I’m the same with my oldest friend who I still ski with occasionally.

I used to hate myself a bit for these irrational and overcritical feelings and for the damage they could cause in important relationships.

But I’ve come to a deeper understanding of these things,

Using the logic of Internal Family Systems therapy, I can now identify this part of me and understand how it might have arisen from my upbringing, something learned directly from the equivalent, but much  more severely damaged, part in my mother. Understanding that her Prude probably developed as a defence mechanism against the unspeakably horrible things that happened in her childhood, only deepens the compassion and love I hold for my poor mum.

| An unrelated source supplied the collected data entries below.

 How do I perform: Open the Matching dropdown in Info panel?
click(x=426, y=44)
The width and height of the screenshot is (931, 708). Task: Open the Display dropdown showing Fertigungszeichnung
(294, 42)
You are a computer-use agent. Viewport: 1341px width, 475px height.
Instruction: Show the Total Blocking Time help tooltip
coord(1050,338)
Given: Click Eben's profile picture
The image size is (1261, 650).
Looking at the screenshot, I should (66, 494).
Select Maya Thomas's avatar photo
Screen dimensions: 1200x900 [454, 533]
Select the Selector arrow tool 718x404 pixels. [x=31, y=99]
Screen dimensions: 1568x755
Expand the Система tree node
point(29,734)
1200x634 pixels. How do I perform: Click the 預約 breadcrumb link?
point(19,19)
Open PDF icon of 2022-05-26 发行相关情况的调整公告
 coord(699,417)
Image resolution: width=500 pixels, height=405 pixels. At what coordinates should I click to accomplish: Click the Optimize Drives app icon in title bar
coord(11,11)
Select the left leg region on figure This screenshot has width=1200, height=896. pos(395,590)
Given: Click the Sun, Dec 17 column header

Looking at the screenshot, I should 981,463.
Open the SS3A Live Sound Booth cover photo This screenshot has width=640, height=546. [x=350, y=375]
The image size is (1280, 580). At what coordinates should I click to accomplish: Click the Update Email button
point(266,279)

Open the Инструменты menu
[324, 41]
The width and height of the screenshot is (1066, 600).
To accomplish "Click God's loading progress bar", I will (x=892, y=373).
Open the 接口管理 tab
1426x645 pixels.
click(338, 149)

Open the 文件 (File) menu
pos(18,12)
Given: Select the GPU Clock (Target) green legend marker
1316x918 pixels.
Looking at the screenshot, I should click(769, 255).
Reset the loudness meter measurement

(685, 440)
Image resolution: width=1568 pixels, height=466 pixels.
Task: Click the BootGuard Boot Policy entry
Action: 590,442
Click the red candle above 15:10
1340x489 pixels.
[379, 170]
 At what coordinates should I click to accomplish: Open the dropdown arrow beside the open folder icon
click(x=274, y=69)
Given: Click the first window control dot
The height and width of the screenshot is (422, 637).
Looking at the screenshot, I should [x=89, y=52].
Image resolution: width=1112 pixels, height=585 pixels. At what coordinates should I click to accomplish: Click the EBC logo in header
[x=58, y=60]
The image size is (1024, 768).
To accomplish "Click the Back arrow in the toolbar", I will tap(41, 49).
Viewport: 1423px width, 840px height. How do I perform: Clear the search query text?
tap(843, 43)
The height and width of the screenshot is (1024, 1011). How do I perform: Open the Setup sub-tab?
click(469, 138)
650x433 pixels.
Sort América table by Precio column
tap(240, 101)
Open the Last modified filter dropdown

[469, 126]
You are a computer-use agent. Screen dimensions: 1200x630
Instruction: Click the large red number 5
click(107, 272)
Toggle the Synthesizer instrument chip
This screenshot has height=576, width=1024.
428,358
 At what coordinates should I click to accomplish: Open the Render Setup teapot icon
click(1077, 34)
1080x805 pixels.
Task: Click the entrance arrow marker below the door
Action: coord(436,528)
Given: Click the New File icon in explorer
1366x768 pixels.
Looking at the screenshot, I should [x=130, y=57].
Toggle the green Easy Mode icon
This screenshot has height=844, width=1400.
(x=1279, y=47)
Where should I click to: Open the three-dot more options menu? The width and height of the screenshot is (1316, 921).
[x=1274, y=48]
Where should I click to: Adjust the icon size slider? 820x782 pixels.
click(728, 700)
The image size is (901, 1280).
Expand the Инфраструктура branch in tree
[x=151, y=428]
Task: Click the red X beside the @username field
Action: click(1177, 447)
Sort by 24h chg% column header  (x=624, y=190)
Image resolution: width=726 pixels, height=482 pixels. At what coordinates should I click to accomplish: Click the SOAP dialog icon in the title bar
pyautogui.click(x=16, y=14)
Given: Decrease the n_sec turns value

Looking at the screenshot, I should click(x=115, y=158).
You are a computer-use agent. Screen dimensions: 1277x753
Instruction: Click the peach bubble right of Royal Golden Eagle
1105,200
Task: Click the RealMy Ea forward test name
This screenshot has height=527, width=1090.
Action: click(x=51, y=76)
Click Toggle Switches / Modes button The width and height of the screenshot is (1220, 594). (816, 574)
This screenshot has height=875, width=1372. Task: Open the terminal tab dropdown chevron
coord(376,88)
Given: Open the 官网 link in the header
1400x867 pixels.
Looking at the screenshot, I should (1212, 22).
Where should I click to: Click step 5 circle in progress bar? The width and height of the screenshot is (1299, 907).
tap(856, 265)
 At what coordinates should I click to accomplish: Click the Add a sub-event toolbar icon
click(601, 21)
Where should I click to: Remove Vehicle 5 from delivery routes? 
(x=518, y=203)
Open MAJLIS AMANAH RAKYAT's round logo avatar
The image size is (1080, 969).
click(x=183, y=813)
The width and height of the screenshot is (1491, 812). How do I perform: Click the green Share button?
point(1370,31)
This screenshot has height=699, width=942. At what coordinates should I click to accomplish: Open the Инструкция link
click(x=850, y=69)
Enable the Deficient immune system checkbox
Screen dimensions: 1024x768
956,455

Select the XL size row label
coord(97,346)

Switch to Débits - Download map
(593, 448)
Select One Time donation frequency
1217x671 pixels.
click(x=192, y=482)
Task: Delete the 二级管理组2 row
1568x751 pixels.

What I’m trying to do now is to make the leap to feel that same compassion and love for the Prude in me, in the hope that, once recognised and understood, it won’t feel the need to jump in with its unwarranted disapproval every time a friend or relative exhibits something less than perfect Victorian, middle class manners.

That would be progress, that would.

 


I’ve read this again and I’m worried my lovely, caring mum comes across as strait-laced and cold and she was never that. If you could get past her prudish exterior, as my brother did one Christmas with a whoppee cushion under my dad’s chair, she would break down into uncontrollable giggles. This would just go on and on, a new bout starting every time the whoppee cushion reappeared.

Her grandchildren knew all her buttons intimately and could induce these giggles at will. That’s is, I would like to think, how they most remember her.